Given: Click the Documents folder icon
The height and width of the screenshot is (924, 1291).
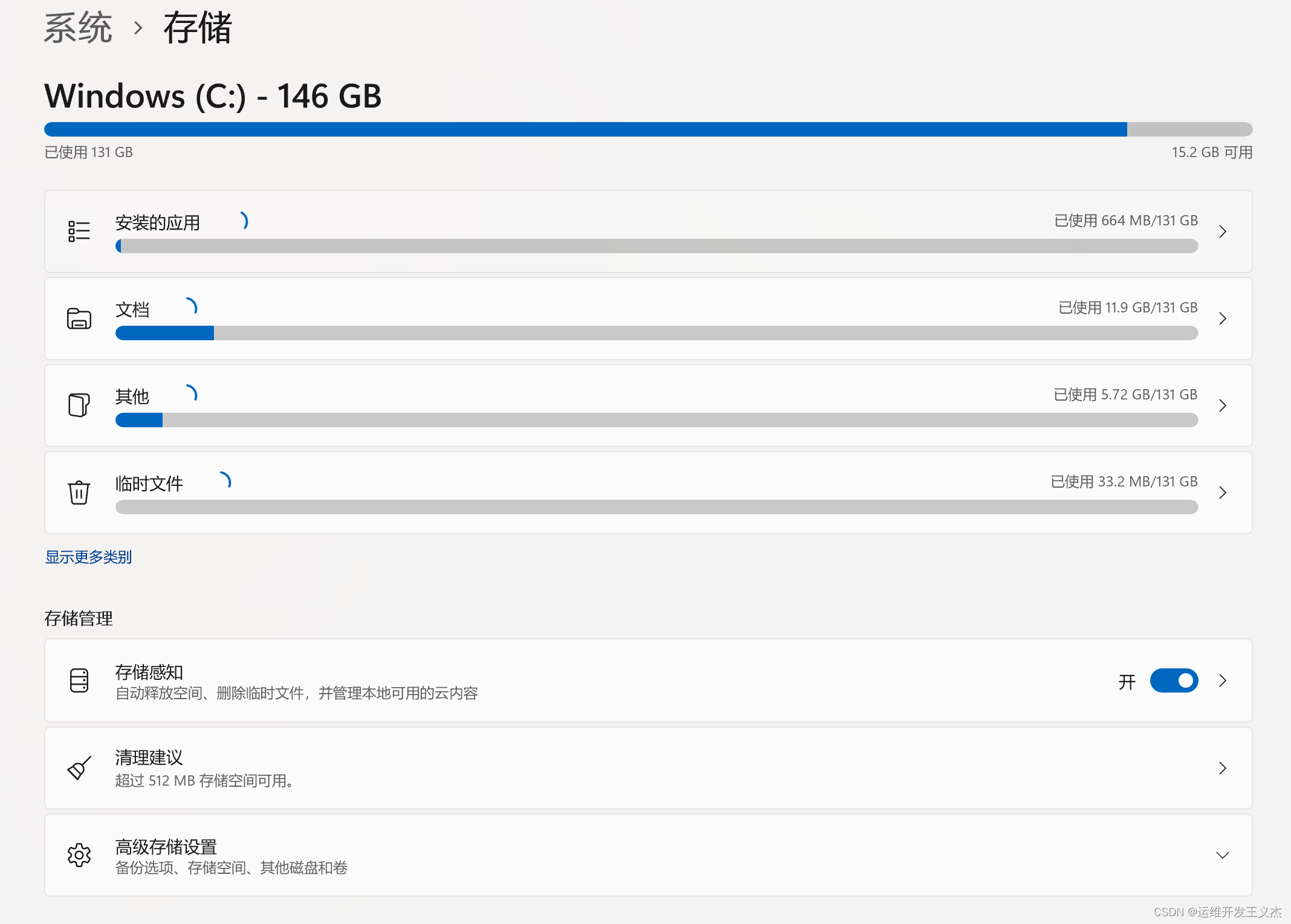Looking at the screenshot, I should [79, 318].
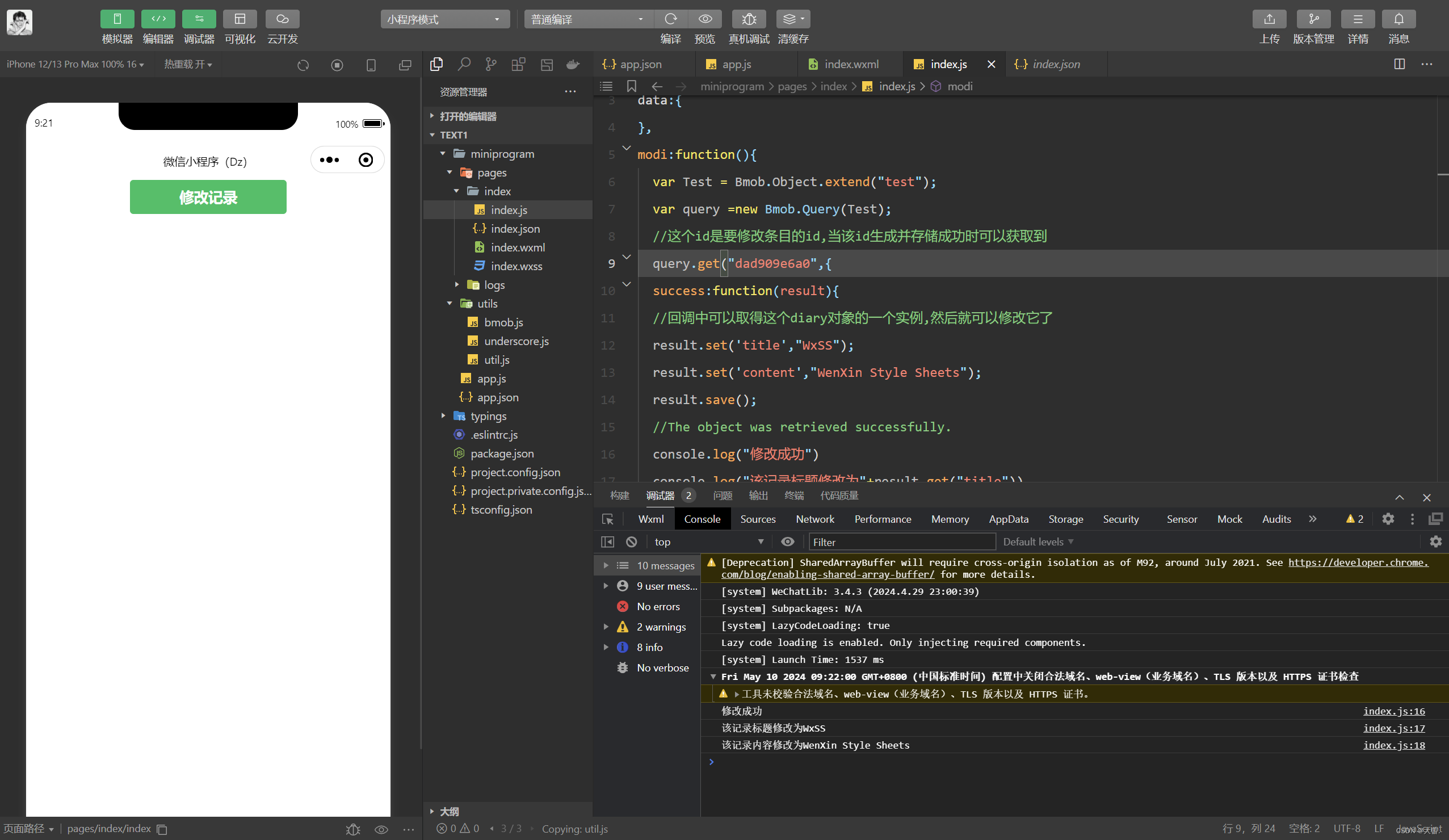
Task: Expand the logs folder
Action: pyautogui.click(x=493, y=284)
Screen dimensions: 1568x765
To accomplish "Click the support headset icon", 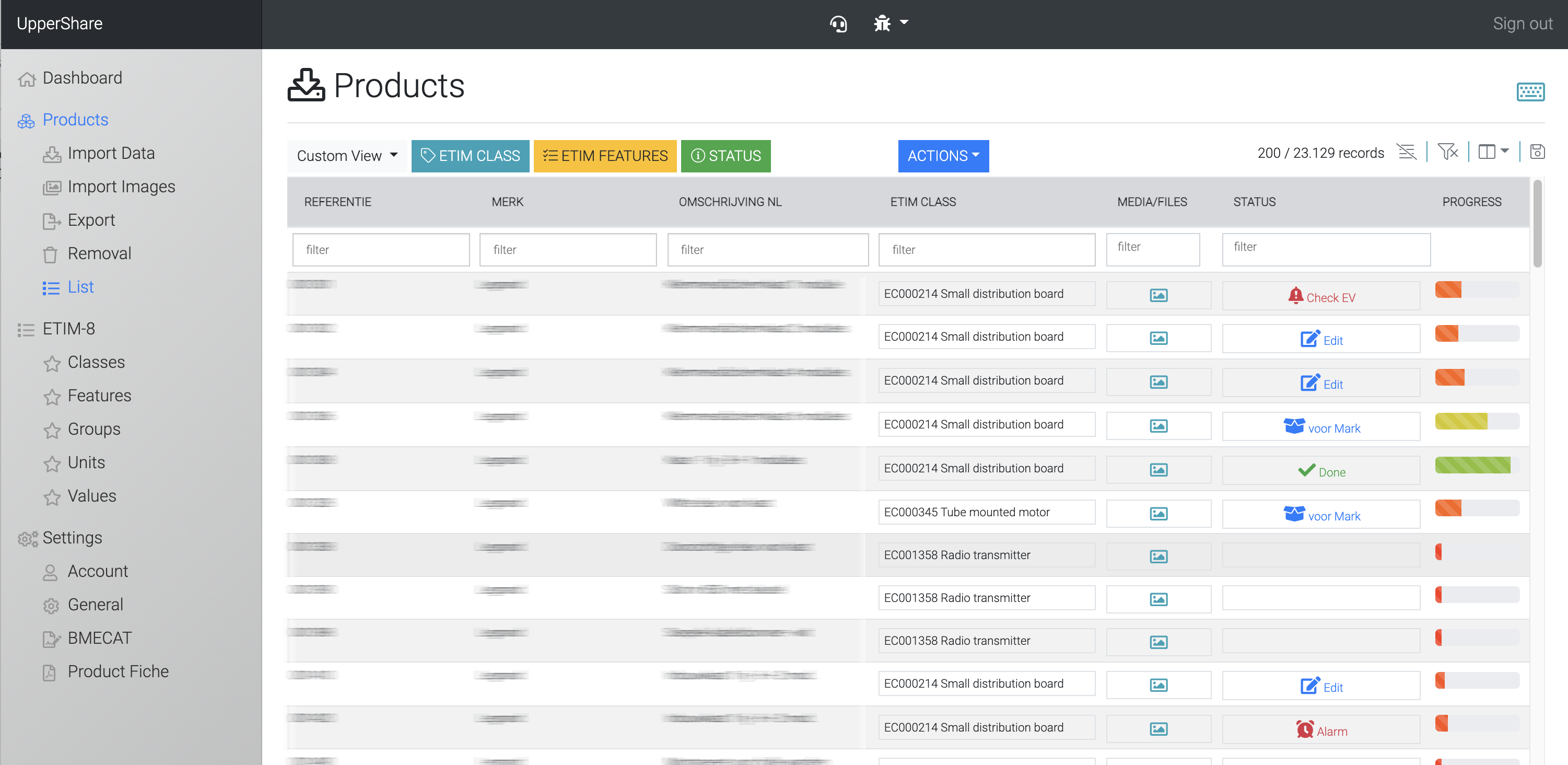I will pyautogui.click(x=838, y=24).
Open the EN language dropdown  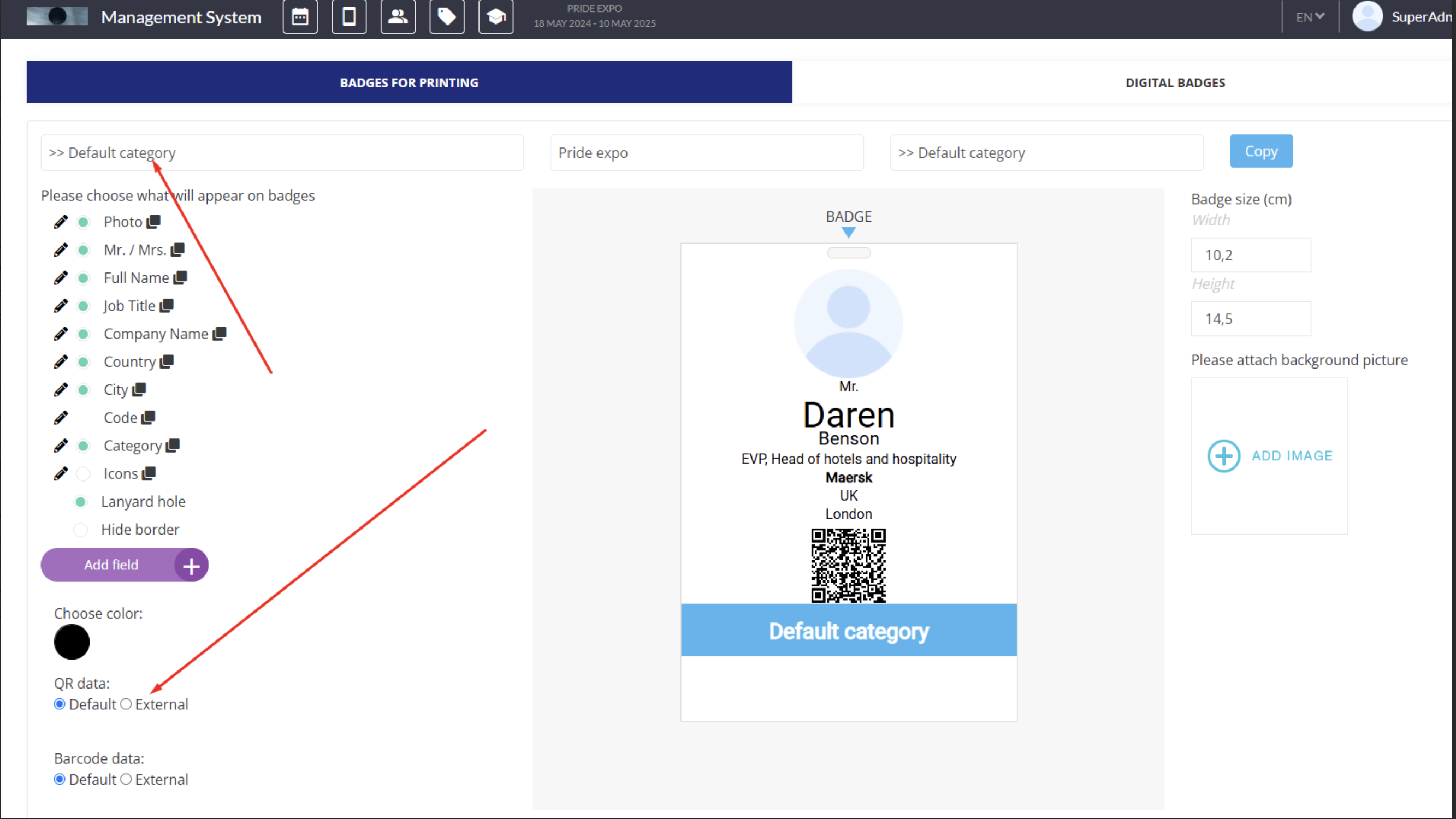click(1309, 16)
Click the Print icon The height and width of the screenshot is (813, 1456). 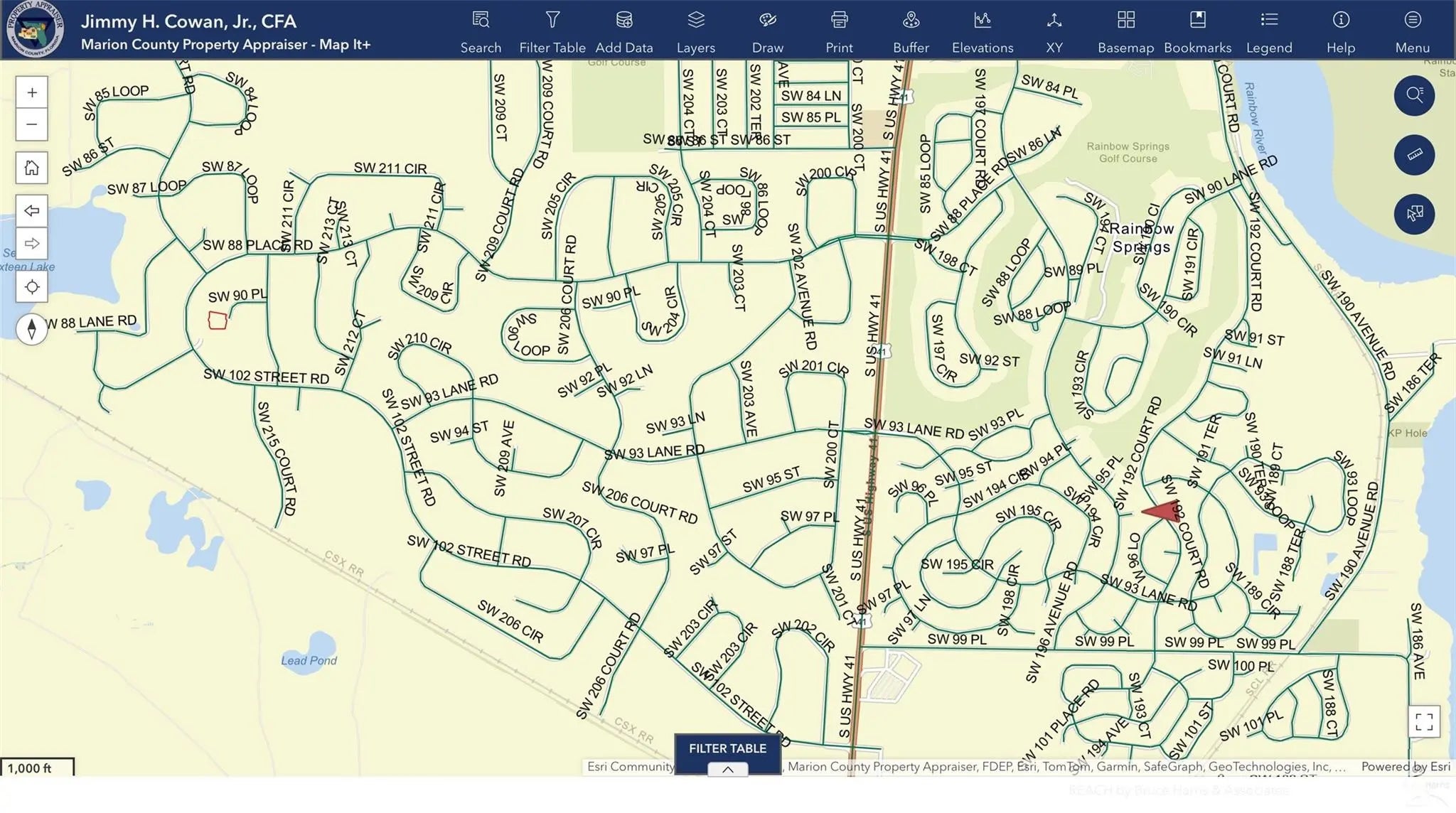[x=839, y=20]
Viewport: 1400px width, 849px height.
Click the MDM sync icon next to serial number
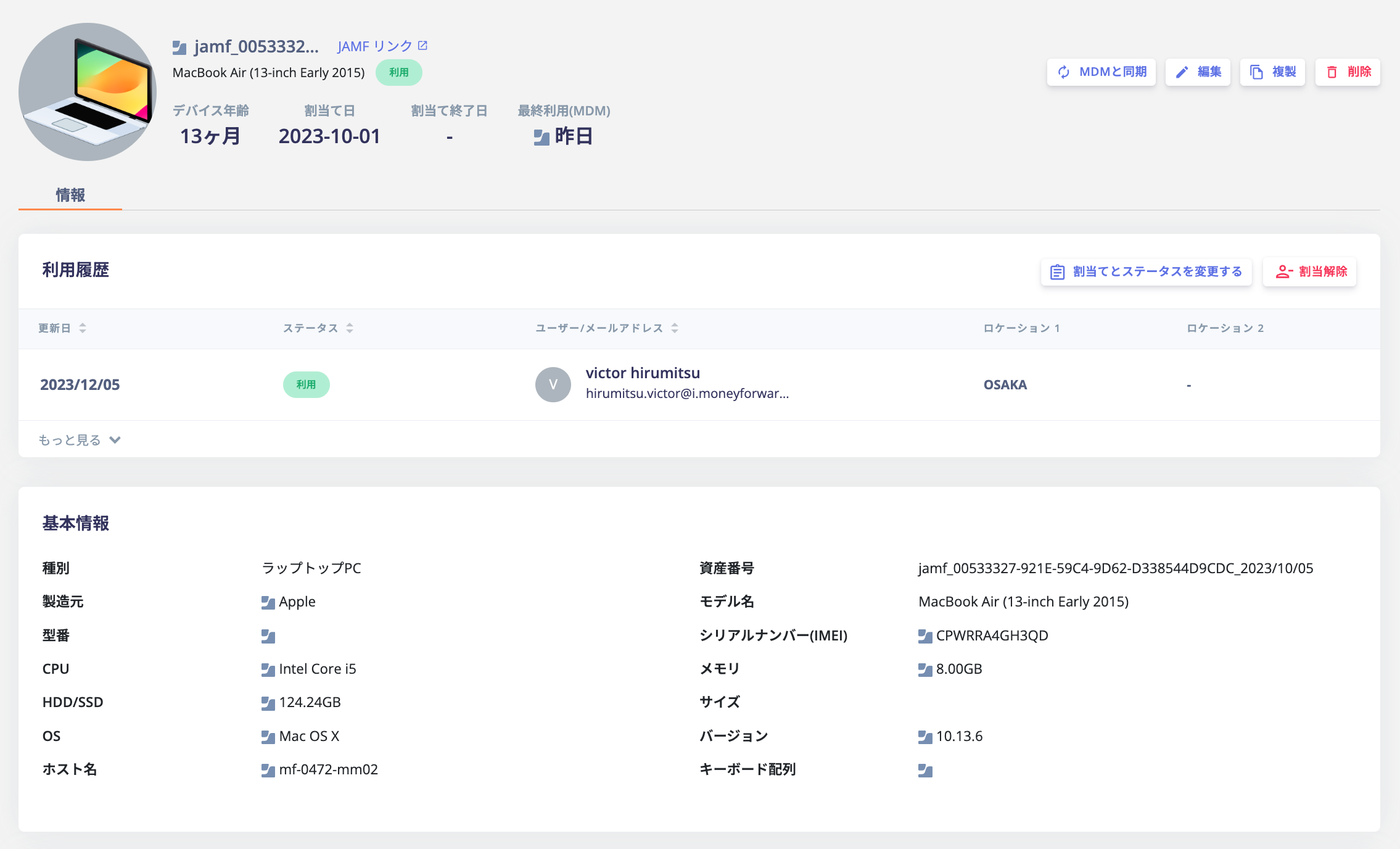[x=924, y=636]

++++++++++++++++++++

TASK INSTRUCTIONS - What is needed is an exact restatement of the lines from the line with "Viewport: 1400px width, 849px height." through the final line of the data, pictures excluded.

EXERCISE RESULT -
Viewport: 1400px width, 849px height.
Click the MDM sync icon next to serial number
[x=924, y=636]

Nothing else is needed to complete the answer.